▶ _PASSAGE GIVEN_

Design of wide-angle metamaterial absorbers based on equivalent medium theory

Wu Yu-Ming; Wang Ren; Ding Xiao; Wang Bing-Zhong

doi:10.7498/aps.69.20201488

Abstract

The performances of metamaterial absorbers can be affected by the incidence angle of electromagnetic wave. It is difficult to design the incidence angle-insensitive metamaterial absorbers. In this paper, we propose a metamaterial absorber with wide-angle incidence based on the equivalent medium theory. The absorber unit consists of a double-sided split resonant ring placed vertically on the ground. The resistors and capacitors are loaded at the opening of the resonant ring. The resistor is used to adjust the equivalent electromagnetic parameters of the metamaterial, and the capacitor is used to control the resonant frequency of the metamaterial and miniaturize the unit. When the transverse electric (TE) plane wave impinges on the surface of the absorber, R = 4000 Ohm and C = 1.5 pF, the proposed absorber can achieve an absorptivity greater than 90% at 1.59 GHz up to an incidence angle reaching 70°. Besides, the absorber can achieve an 85% absorptivity under an incidence angle of 75°. when the transverse magnetic (TM) plane wave impinges on the surface of the absorbers, R = 1200 Ω and C = 1.5 pF, the proposed absorber can achieve an absorptivity of greater than 90% at 1.59 GHz up to a 70°incidence angle. Besides, the absorber can also achieve an absorptivity of 85% up to 75°. The results show that the measurement results are basically consistent with the simulation results. In addition, when the capacitance is changed while the other parameters are fixed, the metamaterial absorber proposed in this paper still has the same wide-angle absorbing performance at the new resonant frequency. In other words, the proposed absorber has broadband operating characteristics. A frequency-tunable metamaterial absorber with wide-angle incidence can be designed based on the aforementioned results. The results in this paper provide a method of tuning capacitance. The opening is set at the other end of the split ring, and the same fixed-value resistor and variable capacitor are loaded on the left opening, and the corresponding DC bias feeder is designed. One end of the DC bias line is directly connected to the ground, and the other end needs to be separately connected to the other DC bias feeder of each unit to realize the control of the variable capacitors of each unit.

▶ _LISTING_

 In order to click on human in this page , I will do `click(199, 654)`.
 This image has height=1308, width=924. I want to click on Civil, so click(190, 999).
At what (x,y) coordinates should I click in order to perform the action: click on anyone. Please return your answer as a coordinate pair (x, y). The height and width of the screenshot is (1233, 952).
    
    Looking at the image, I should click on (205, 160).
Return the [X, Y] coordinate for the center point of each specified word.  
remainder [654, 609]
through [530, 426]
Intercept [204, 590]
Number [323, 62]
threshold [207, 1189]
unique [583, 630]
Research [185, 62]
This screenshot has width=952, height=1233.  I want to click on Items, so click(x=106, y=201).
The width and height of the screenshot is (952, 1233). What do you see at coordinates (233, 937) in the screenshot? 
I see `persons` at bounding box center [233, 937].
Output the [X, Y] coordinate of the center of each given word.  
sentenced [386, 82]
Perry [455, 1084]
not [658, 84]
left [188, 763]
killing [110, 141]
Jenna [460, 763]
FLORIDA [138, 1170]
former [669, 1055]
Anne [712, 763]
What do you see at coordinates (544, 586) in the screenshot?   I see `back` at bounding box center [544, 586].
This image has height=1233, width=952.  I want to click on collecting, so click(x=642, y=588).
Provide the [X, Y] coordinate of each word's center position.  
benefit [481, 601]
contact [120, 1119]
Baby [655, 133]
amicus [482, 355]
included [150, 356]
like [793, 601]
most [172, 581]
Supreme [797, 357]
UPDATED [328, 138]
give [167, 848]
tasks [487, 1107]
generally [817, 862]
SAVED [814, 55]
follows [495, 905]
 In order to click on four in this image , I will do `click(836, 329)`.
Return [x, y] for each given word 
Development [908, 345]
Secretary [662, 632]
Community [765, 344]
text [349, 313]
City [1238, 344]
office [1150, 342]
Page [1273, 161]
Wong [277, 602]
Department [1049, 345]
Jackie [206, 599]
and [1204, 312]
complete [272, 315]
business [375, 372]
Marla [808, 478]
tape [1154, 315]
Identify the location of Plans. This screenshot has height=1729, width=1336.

▶ _PROBLEM SET_
1: List every author named in the metamaterial absorber abstract.
2: Pick up the metamaterial absorber abstract after its final sentence and keep writing.
The rows come from a different source than the metamaterial absorber abstract.

▶ _TASK RESPONSES_
1: Wu Yu-Ming, Wang Ren, Ding Xiao, Wang Bing-Zhong

2:
Keywords:

Authors and contacts

Institute of Applied Physics, University of Electronic Science and Technology of China, Chengdu 611731, China

Corresponding author: Wang Bing-Zhong, bzwang@uestc.edu.cn

Funds: Project supported by the National Natural Science Foundation of China (Grant Nos. 61731005, 61901086), the Postdoctoral Innovation Talents Support Program, China (Grant No. BX20180057), the China Postdoctoral Science Foundation (Grant No. 2018M640907), and the Fundamental Research Fund for the Central Universities, China (Grant No. ZYGX2019J101)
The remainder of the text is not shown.